Task objective ->
Reproduce every line of the data below word for word, leaving the pictures out of your answer.

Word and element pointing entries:
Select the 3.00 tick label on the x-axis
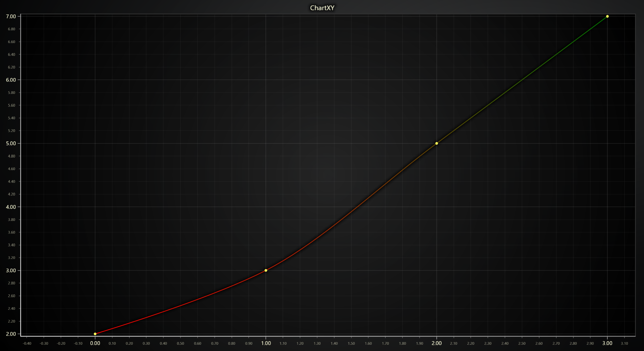The image size is (644, 351). click(x=607, y=343)
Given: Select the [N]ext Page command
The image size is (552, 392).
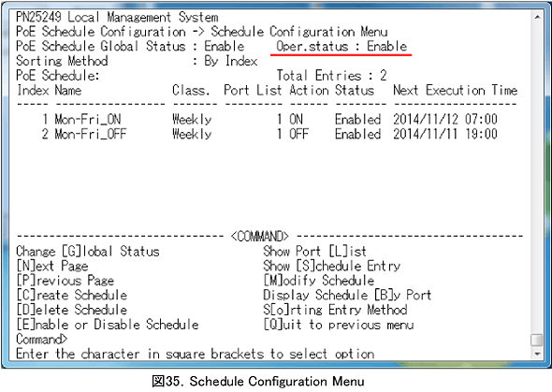Looking at the screenshot, I should [52, 267].
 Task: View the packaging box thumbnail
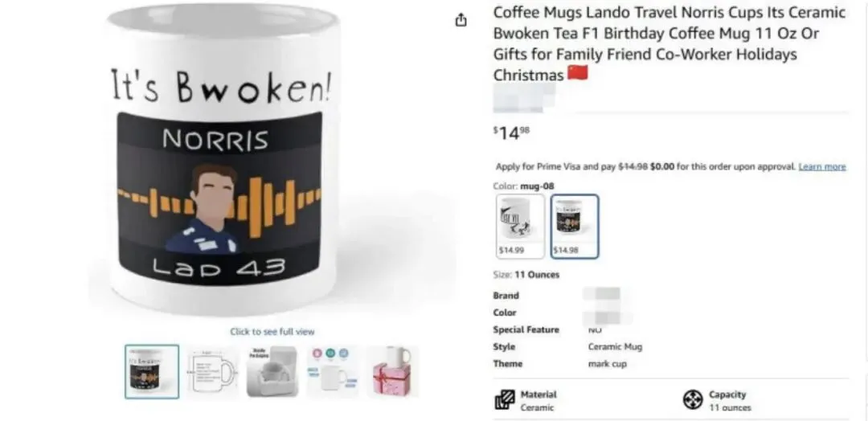pyautogui.click(x=272, y=371)
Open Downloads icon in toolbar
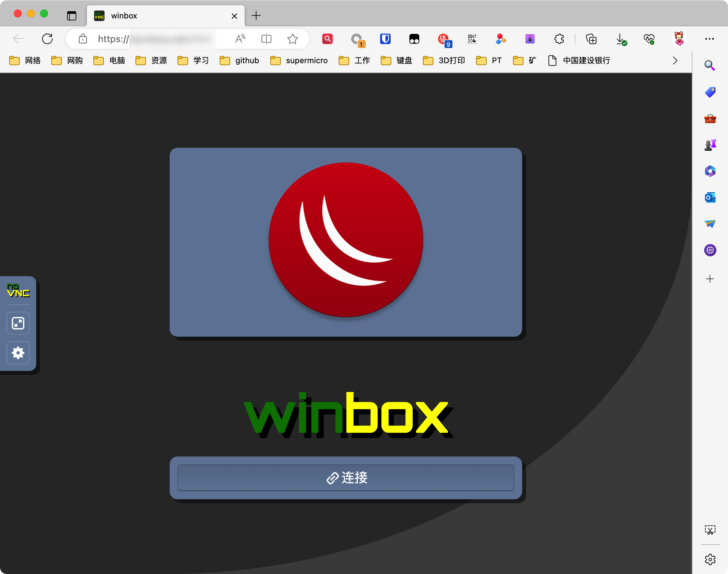 620,39
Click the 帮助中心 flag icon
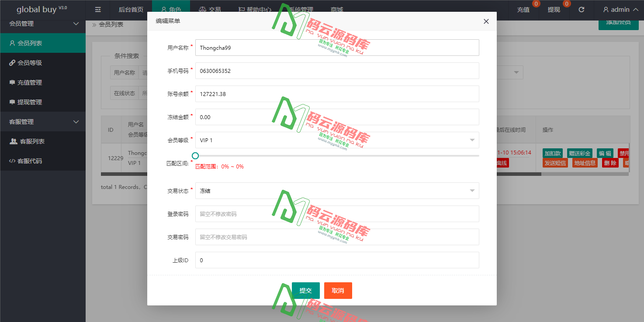Image resolution: width=644 pixels, height=322 pixels. [241, 9]
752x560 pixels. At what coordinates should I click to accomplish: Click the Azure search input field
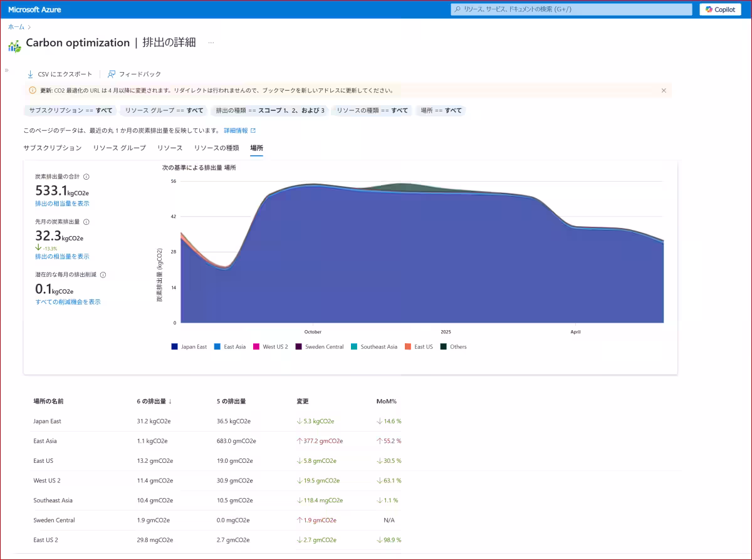pyautogui.click(x=570, y=9)
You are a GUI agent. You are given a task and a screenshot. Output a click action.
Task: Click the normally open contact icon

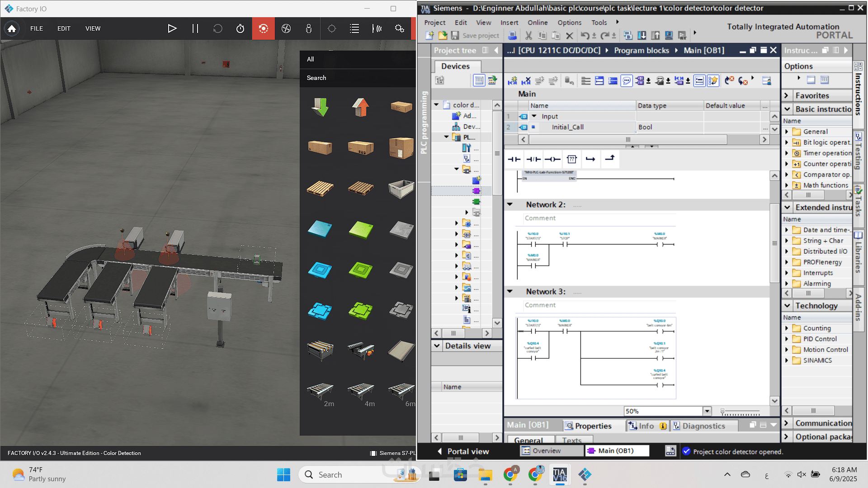point(514,159)
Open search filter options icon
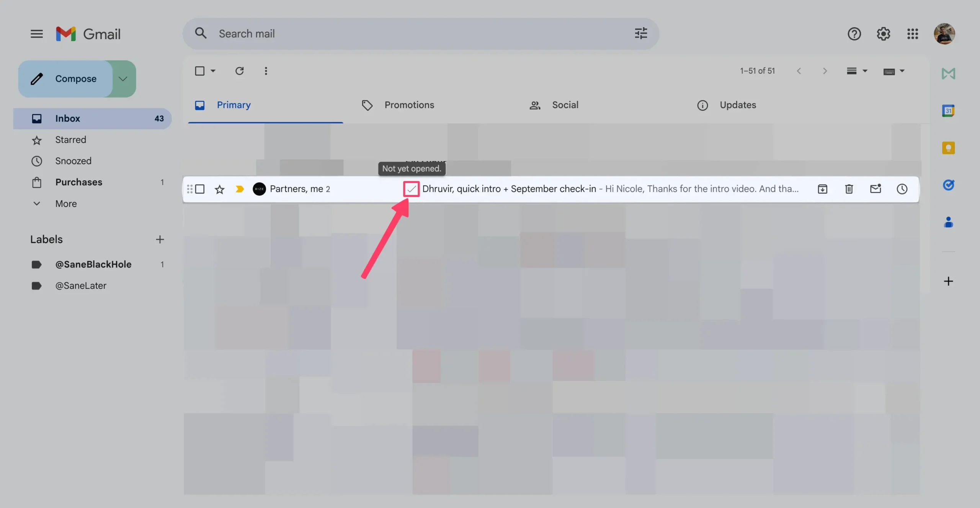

Complete response ->
Select the 3.00 tick label on the x-axis
The image size is (644, 351). click(x=607, y=343)
Given: Select the [N]ext Page command
The image size is (552, 392).
Looking at the screenshot, I should [52, 267].
 Task: View the packaging box thumbnail
pyautogui.click(x=272, y=371)
Open Downloads icon in toolbar
 620,39
Click the 帮助中心 flag icon
Image resolution: width=644 pixels, height=322 pixels. [241, 9]
752x560 pixels. At what coordinates should I click to accomplish: Click the Azure search input field
pyautogui.click(x=570, y=9)
You are a GUI agent. You are given a task and a screenshot. Output a click action.
Task: Click the normally open contact icon

point(514,159)
Open search filter options icon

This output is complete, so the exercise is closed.